I read your column religiously. I really need some advice. My ex-husband born 2-25-54 at 2:50 am and myself born April 8, 1963 at 4:20 am were married for 13 years and then in 1998 he met someone online and left me. He hasn't seen our children or really spoken to me since. Recently, I have been severely disabled. A severe flare up of MS that has left me bedridden. I requested an increase in child support, which my ex fought stating that he pays the mortgage payment. Within 1 month of his dispute of the child support I was contacted by the IRS telling me that I owed them over 10k because I never claimed the fact that he paid the mortgage as my income. H&R block did my taxes and they are going to pay the penalty because they realize that this has been their error not mine. However Eugenia, my tax consultant told me that my ex must have brought the issue up for the IRS too audit the years requested. Eugenia, my health is such that I'm not going to be able to care for our boys much longer. I can't believe that my ex is being so vengeful I have not done a thing to him not even tried to contact him.
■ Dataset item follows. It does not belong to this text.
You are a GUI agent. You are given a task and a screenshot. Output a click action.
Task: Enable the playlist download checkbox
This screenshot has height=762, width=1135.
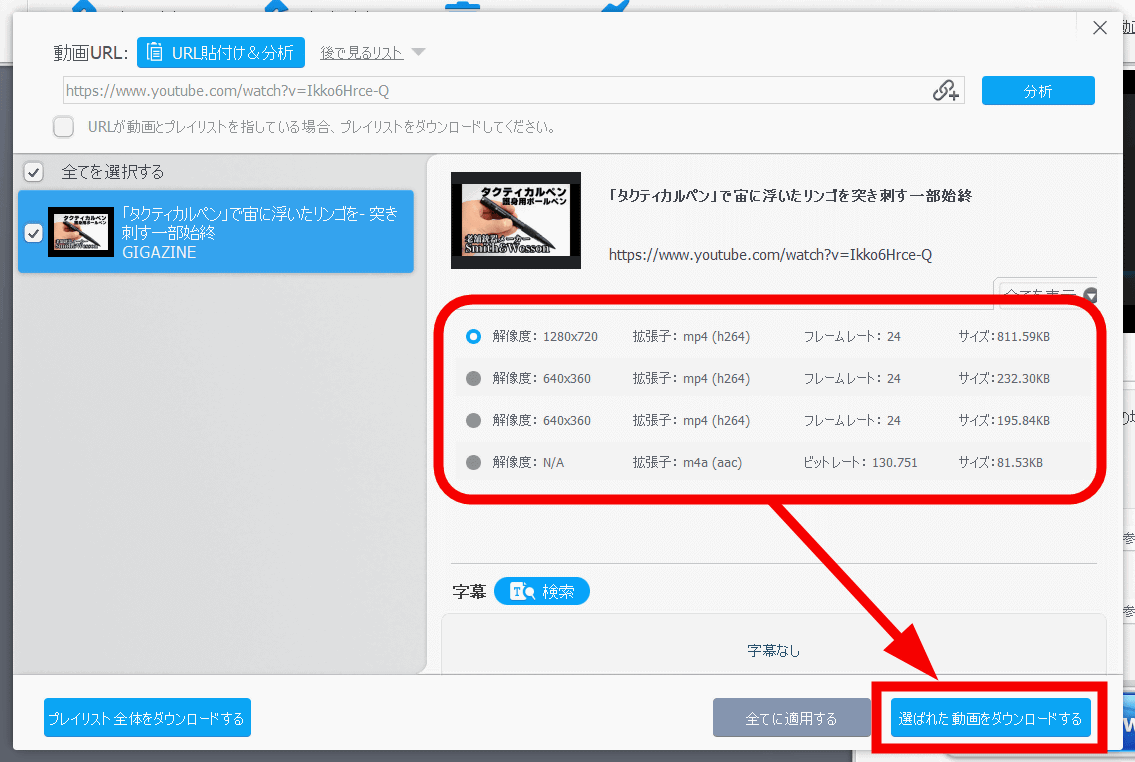coord(64,127)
Please Eugenia, can you tell me if there is any hope that my ex will treat our sons decently........or maybe if you see any break for me financially or health wise. I'm really at the end of my rope :*( Thank you for your time
Aries
Dear Aries
You didn't mention when your children were born so I can't tell you what the relationship between them and your husband will be in the future. I believe that your husband has always been in denial regarding the boys but if push comes to shove and you were no longer able to care for them he would step in. However he would also stop support for you at the same time. Your husband is a little full of him self and conceited when it comes to who he is and what his potential is. I believe that he is probably not in as good a financial situation as you might imagine. Although he can make money he can also let it slip through his fingers. He can be charming but he can also show his temper and he is one to exaggerate and blow things out of context. If I were you I would probably try to make a deal with him that when you can no longer care for the boys that he pay to bring help in to take care of the boys as well as you or that he must take the boys on himself as his responsibility. The ideal situation would be for you to have a family member or friend take on that position however that may not be possible. Your chart indicates that you will continue to experience more limitations due to your illness over the course of the next year but also that you may be given the wrong medication and this is what leads to the additional problems. Please keep on top of what the doctors offer you. Try to do your research for side effects etc. Financially you do appear to be in a better position over the course of the next several years. This could be due to subsidies that are provided by government or some other health care organization. It can also be that you come into money through a tax rebate, insurance surrender, winnings or a gift from someone who cares. Please don't lose hope; your boys need your input even if you can't do as much for them. You must not give up but instead try to provide an alternative to get the help you need. Your ex should pay for this assistance or do more to take care of the boys himself. Something tells me he will opt to let you take care of them even if it does cost him a little more to get you the help you need.